---- Text provided

You are here:
Case Summary: Cleanup Agreement for Precision National Corporation Site, Penn.
On May 12, 2012, the U.S. Environmental Protection Agency reached a settlement with Precision National Plating Services, Inc. on a plan to clean up groundwater and surface water contamination at the Precision National Corporation site in Clarks Summit, Penn. where a chrome plating facility had been in operation from 1958 to 1999.
EPA has been overseeing Precision’s cleanup activities at the site since 1991. The 2012 administrative order on consent replaces previous orders and agreements between Precision National Plating Services and the Agency. The final cleanup plan, expected to take several years, will also include extensive monitoring of groundwater wells on the site and around the perimeter of the site at an estimated cost of $4.452 million.
On this page:
- Information about the Company
- Information about the Precision National Corporation Site
- Information about the Administrative Order on Consent
Precision National Plating Services, Inc., is a corporation existing and operating under the laws of the State of Delaware.

--------

#### To do:
- A) List the section titles that the case summary about the Precision National Corporation site gives under "On this page:".
- B) Carry on the case summary about the Precision National Corporation site cleanup agreement, starting after its last sentence.
The listing that comes after this case summary isn't needed for anything here.

---- Provided data

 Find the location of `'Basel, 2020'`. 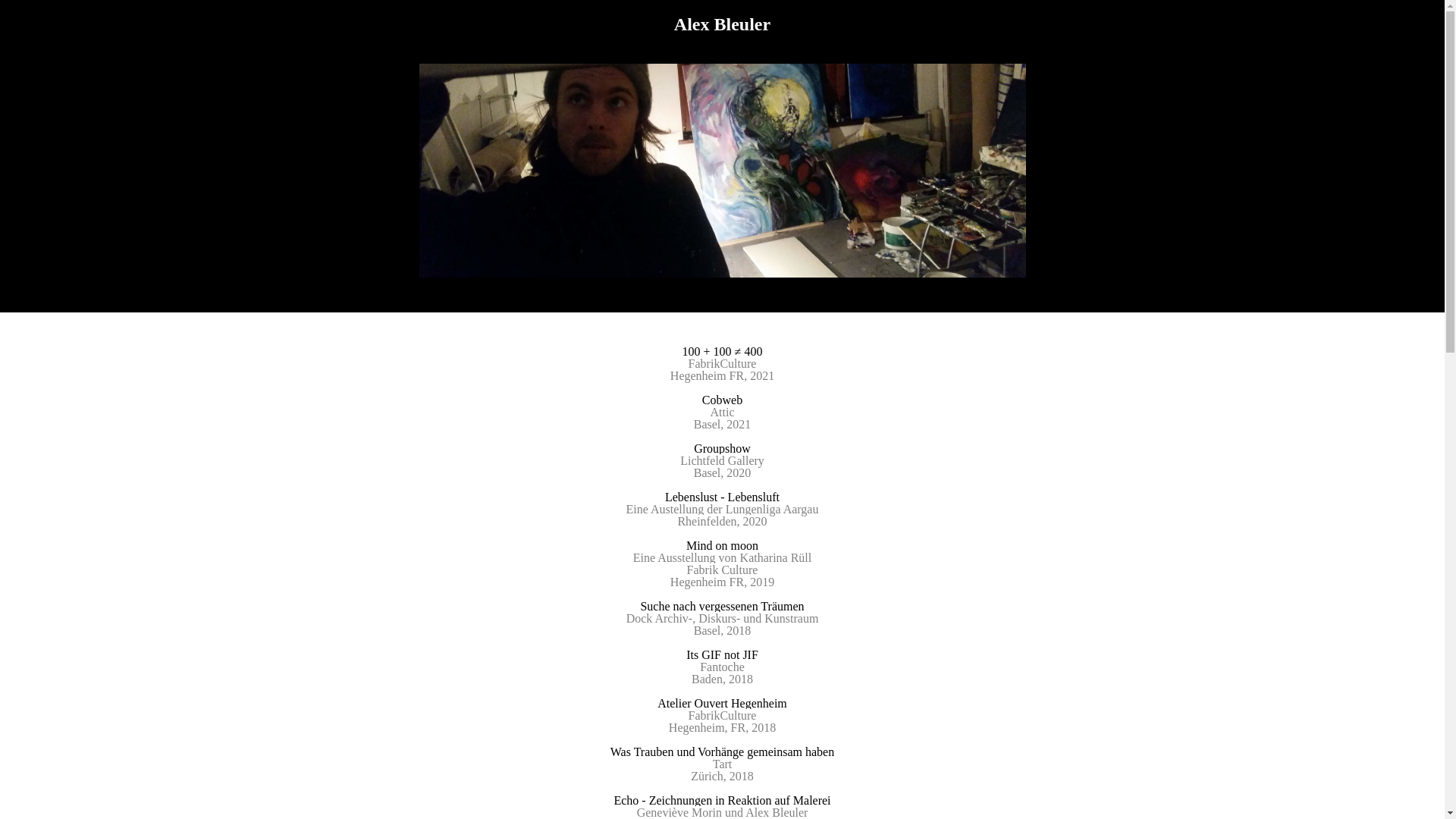

'Basel, 2020' is located at coordinates (722, 472).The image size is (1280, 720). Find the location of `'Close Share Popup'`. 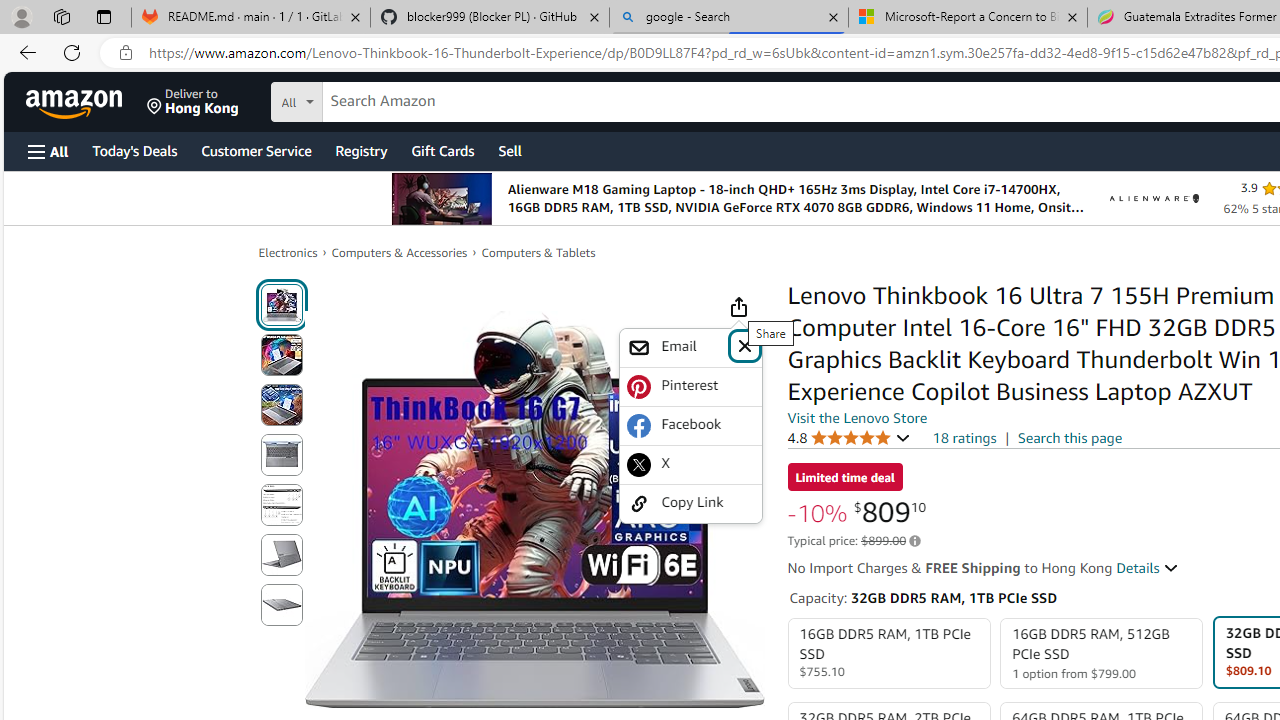

'Close Share Popup' is located at coordinates (743, 344). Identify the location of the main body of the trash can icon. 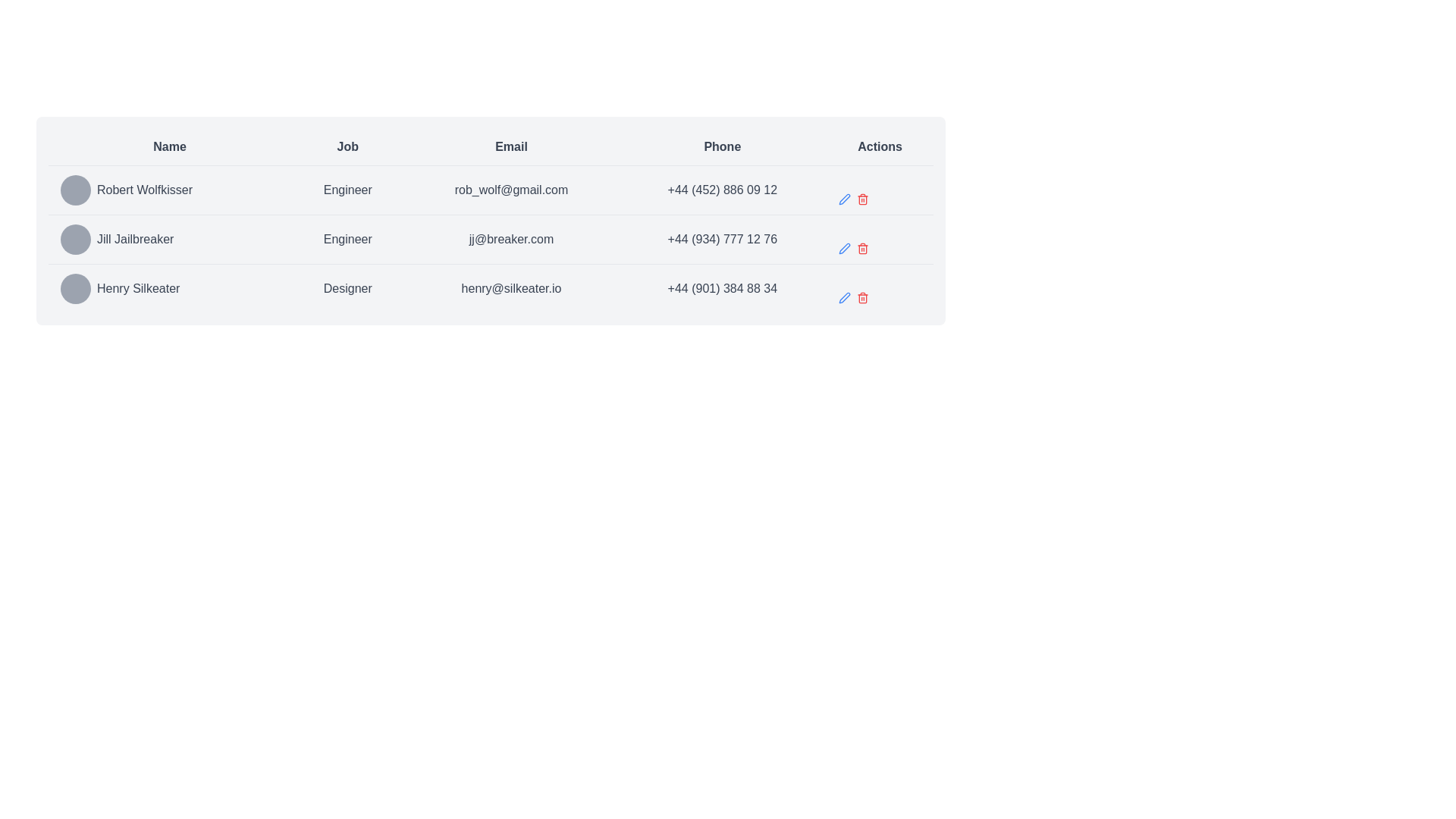
(862, 299).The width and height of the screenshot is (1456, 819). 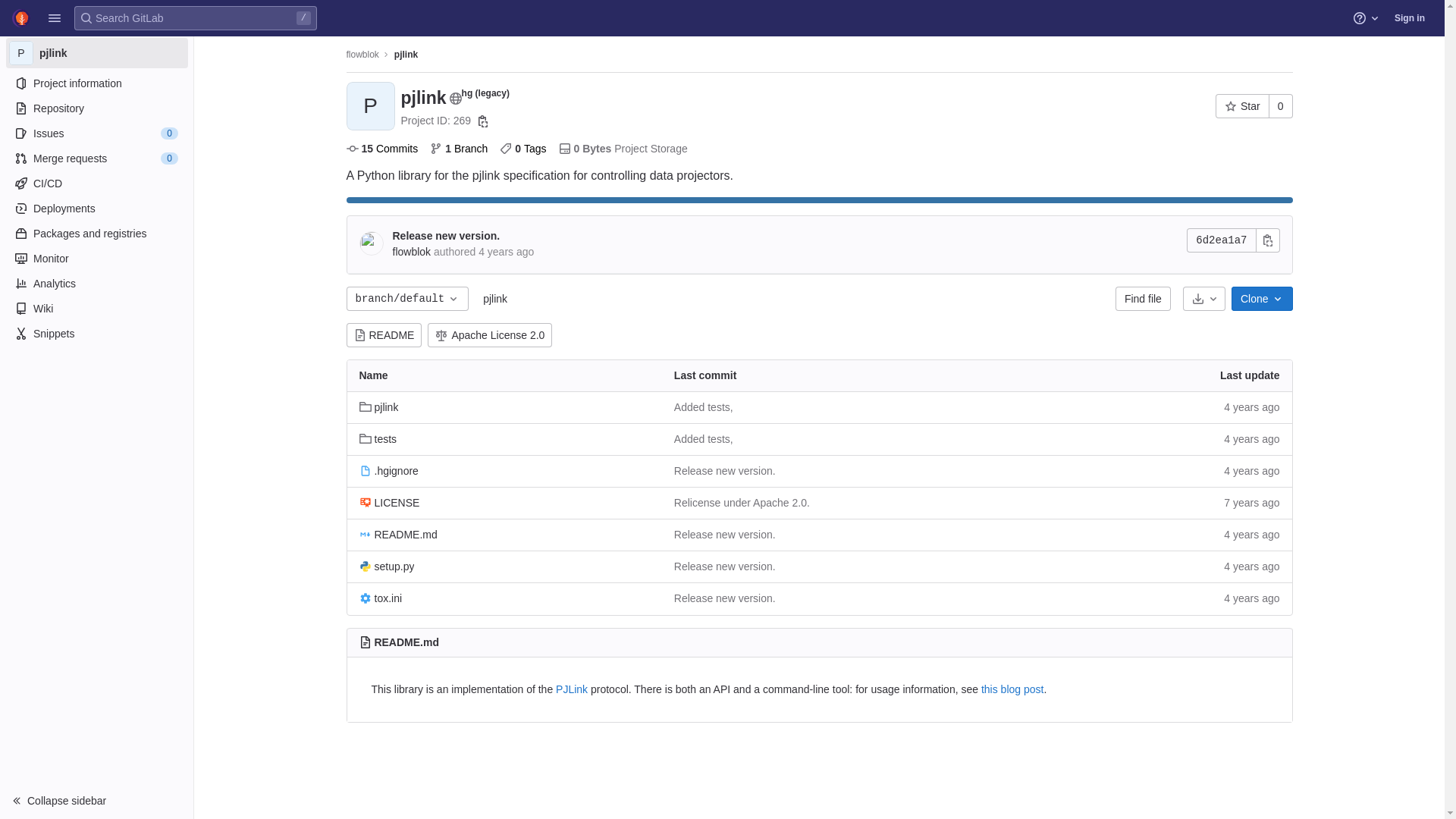 What do you see at coordinates (96, 284) in the screenshot?
I see `'Analytics'` at bounding box center [96, 284].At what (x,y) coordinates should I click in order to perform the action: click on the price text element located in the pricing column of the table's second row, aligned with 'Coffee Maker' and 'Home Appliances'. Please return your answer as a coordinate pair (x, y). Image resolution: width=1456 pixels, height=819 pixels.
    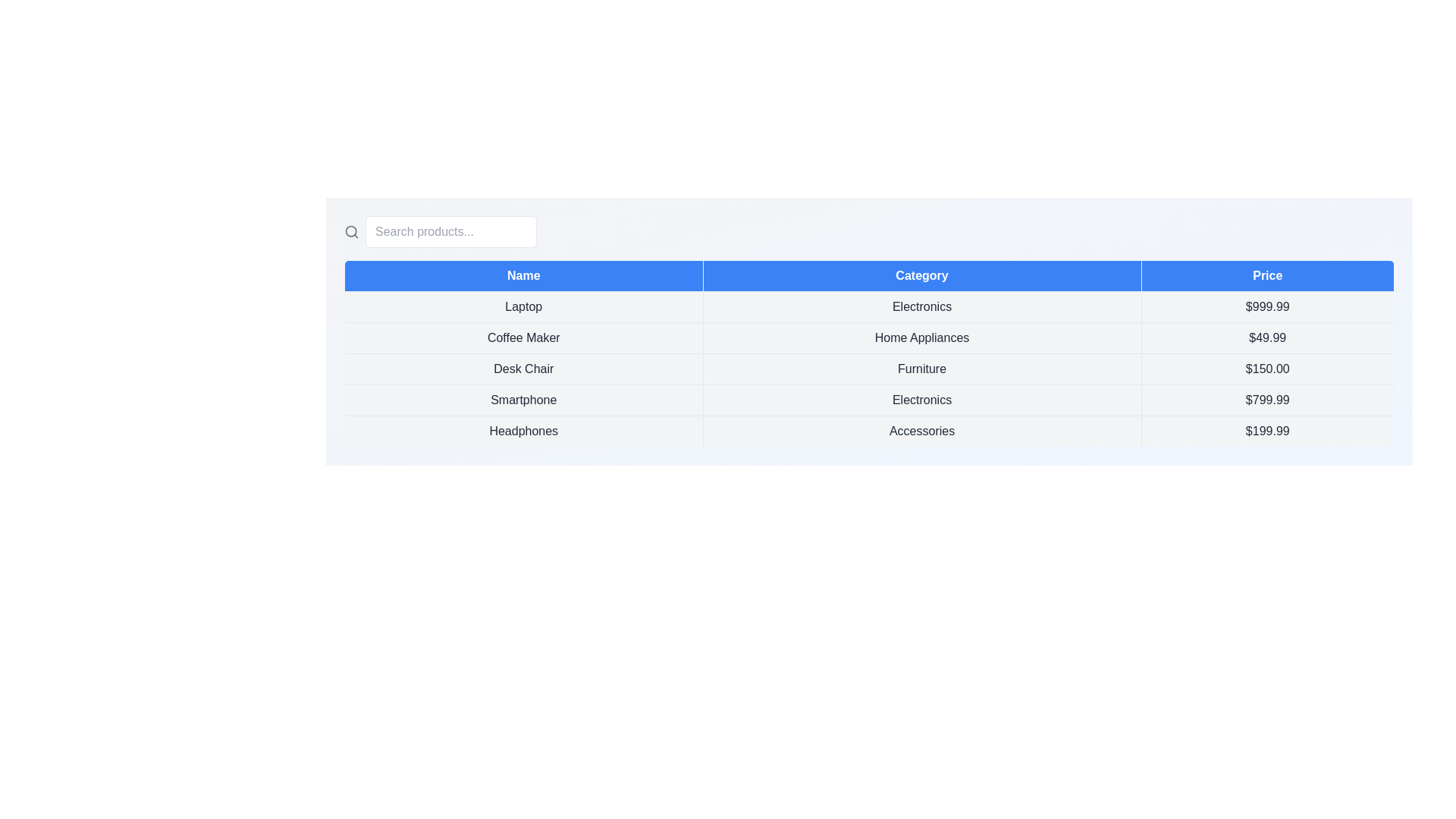
    Looking at the image, I should click on (1267, 337). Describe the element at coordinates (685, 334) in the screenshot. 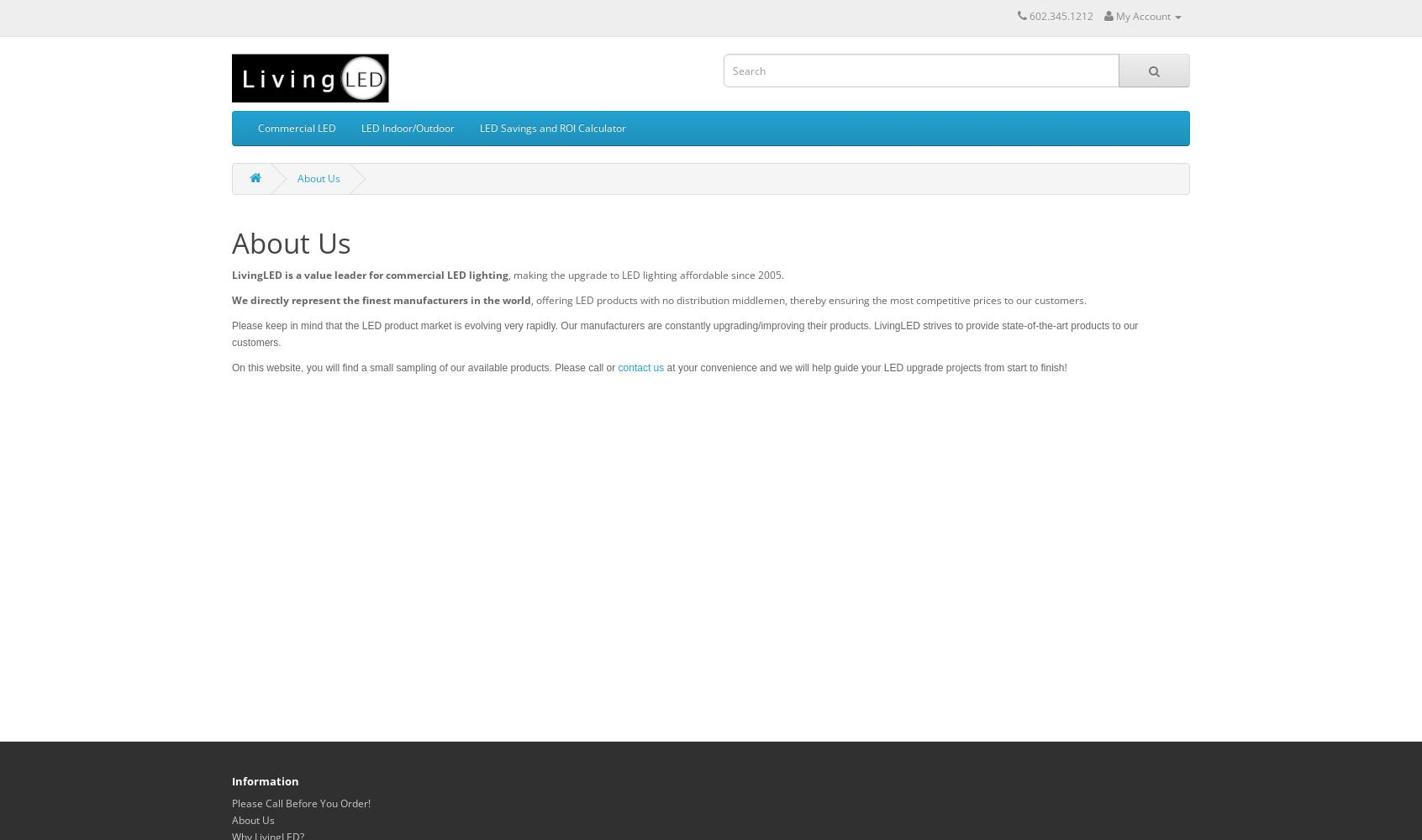

I see `'Please keep in mind that the LED product market is evolving very rapidly. Our manufacturers are constantly upgrading/improving their products. LivingLED strives to provide state-of-the-art products to our customers.'` at that location.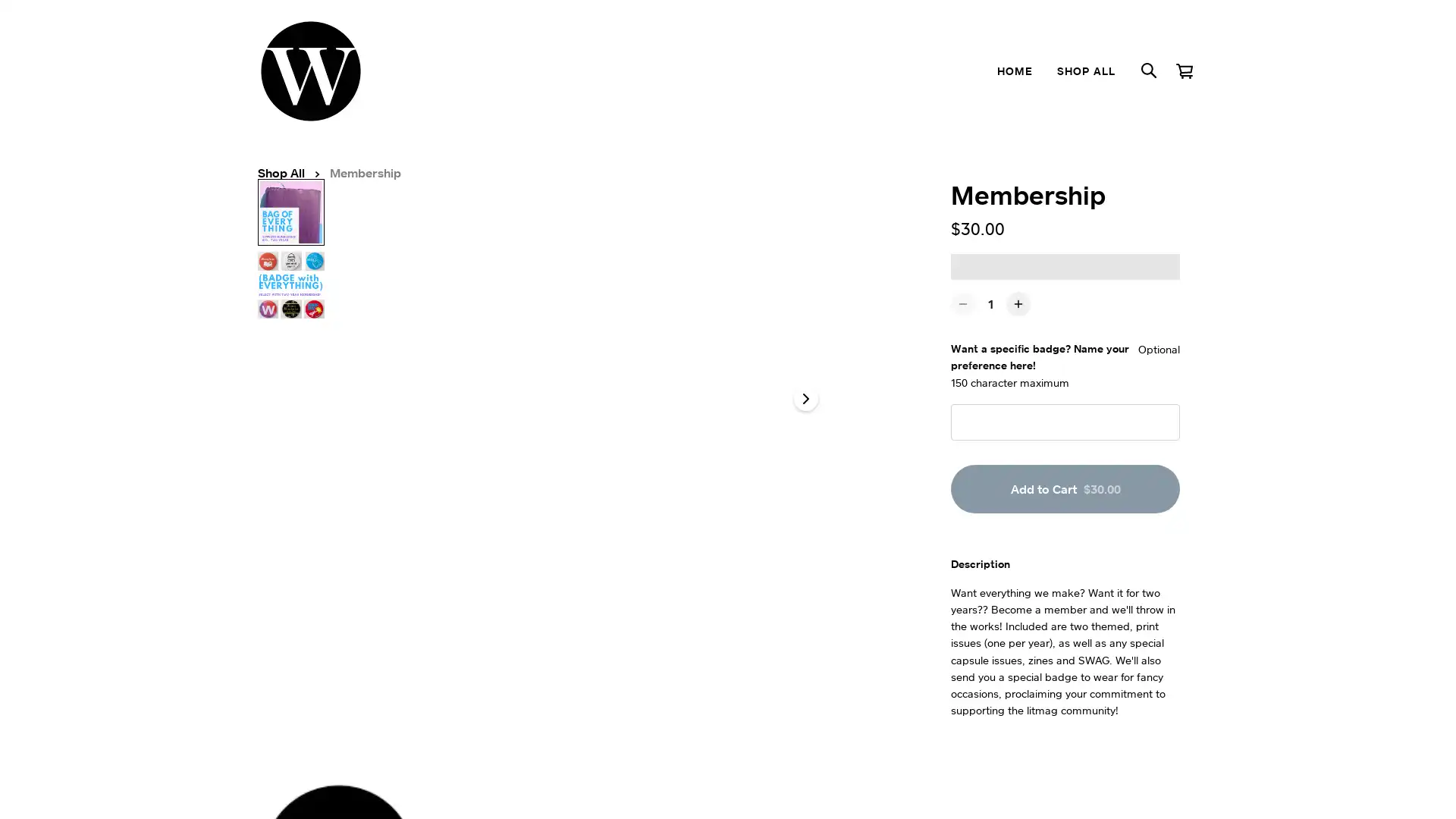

--------

#### Written answers:
- A)
- Information about the Company
- Information about the Precision National Corporation Site
- Information about the Administrative Order on Consent

- B)
The Precision National Corporation Site consists 46 acres of the Precision property and any areas where site-related hazardous substances are located. The Precision property is located Clarks Summit, Penn., approximately 10 miles north of Scranton, Penn. From 1958 until 1999, the Precision property had been used for chrome-plating operations. Specifically, locomotive crankshafts were chrome-plated at the Precision property, and a cylinder-lining plating division began in or about 1971. Both operations continued until the facility ceased operations in 1999.
From 1958 until approximately 1970, chromium wastes were disposed of in a lagoon at the northern end of the facility. In May of 1970, chromium-contaminated liquids leaked from a break in the lagoon's retaining wall and were absorbed into the soils in a drainage pathway. Additional wastewater containing hazardous substances flowed along the drainage pathway leading to a nearby creek. From approximately 1970 until the cessation of operations, Precision utilized a wastewater management system to minimize contamination. Groundwater to surface water discharges, also known as seeps, occur due to the hydrogeology at the site and associated fractures in the bedrock.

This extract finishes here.